The subsurface data is then interpreted using various borehole databases (the MDDEP Hydrogeological Information System, Ministère des Transports, Hydro-Québec, Geological Survey of Canada, etc.) and by studying natural sections along rivers. This subsurface data makes it possible to generate a three-dimensional model of the architecture of the Quaternary units (Figure 5), which will serve as the foundation for hydrogeological studies.

Resolving these hydrogeological problems first requires a good understanding of the sedimentary cover and exhaustive mapping of overburden geology. In developing these surface maps, Géologie Québec will play a key role in identifying sensitive recharge zones or potential water supply sources. The cartographic synthesis to be conducted through the course of these projects will allow us to base our knowledge on Quaternary geology in Southern Québec and spark new advances in this area. Access to these overburden maps and the knowledge associated with them will be a considerable asset for Québec society as a whole.

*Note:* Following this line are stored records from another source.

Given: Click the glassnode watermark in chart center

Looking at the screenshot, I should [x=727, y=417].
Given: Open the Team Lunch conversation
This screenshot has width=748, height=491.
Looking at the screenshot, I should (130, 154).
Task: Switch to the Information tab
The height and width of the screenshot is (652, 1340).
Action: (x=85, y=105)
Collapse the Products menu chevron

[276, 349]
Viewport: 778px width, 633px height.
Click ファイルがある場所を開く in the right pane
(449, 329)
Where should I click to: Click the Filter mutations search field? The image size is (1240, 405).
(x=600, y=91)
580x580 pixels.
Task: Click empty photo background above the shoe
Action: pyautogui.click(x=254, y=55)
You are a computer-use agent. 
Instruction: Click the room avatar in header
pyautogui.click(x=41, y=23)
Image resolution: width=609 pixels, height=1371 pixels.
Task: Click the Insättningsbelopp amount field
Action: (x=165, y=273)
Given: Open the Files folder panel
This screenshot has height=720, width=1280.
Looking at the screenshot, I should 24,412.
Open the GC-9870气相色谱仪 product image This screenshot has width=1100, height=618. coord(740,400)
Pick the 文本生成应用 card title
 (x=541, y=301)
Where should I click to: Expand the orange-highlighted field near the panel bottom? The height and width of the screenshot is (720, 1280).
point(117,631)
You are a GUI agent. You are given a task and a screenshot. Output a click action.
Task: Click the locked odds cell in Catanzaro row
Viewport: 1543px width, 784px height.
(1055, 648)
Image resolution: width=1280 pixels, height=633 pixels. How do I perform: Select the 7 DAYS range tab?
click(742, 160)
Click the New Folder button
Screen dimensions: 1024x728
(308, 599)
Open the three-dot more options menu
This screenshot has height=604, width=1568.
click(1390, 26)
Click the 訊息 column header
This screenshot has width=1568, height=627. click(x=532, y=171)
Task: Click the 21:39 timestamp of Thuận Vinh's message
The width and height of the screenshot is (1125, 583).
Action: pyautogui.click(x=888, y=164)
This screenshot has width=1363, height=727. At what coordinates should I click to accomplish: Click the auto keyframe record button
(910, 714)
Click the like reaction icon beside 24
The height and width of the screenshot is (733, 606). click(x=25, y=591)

In the long run, the findings arising from these projects will allow us to paint a regional portrait of the status of groundwater throughout the municipalized regions of Québec. As such, the methods we use to effectively manage, protect, and ensure the sustainable use of this water will be based on accurate data.

References

PACES press release (MDDEP)
Hydrogeological information system (MDDEP)

Lamothe, M., Godbout, P.M., and O. Caron, 2010, Synthèse stratigraphique et cartographie des dépôts quaternaires du bassin versant de la rivière Bécancour : Rapport préliminaire sur l’avancement des travaux sur la géologie du Quaternaire du bassin versant de la rivière Bécancour, Québec, 25 pp., unpublished report.

Larocque, M., Gagné, S., and L. Tremblay, 2010, Projet de connaissance des eaux souterraines du bassin versant de la rivière Bécancour et de la MRC de Bécancour, 50 pp., unpublished report.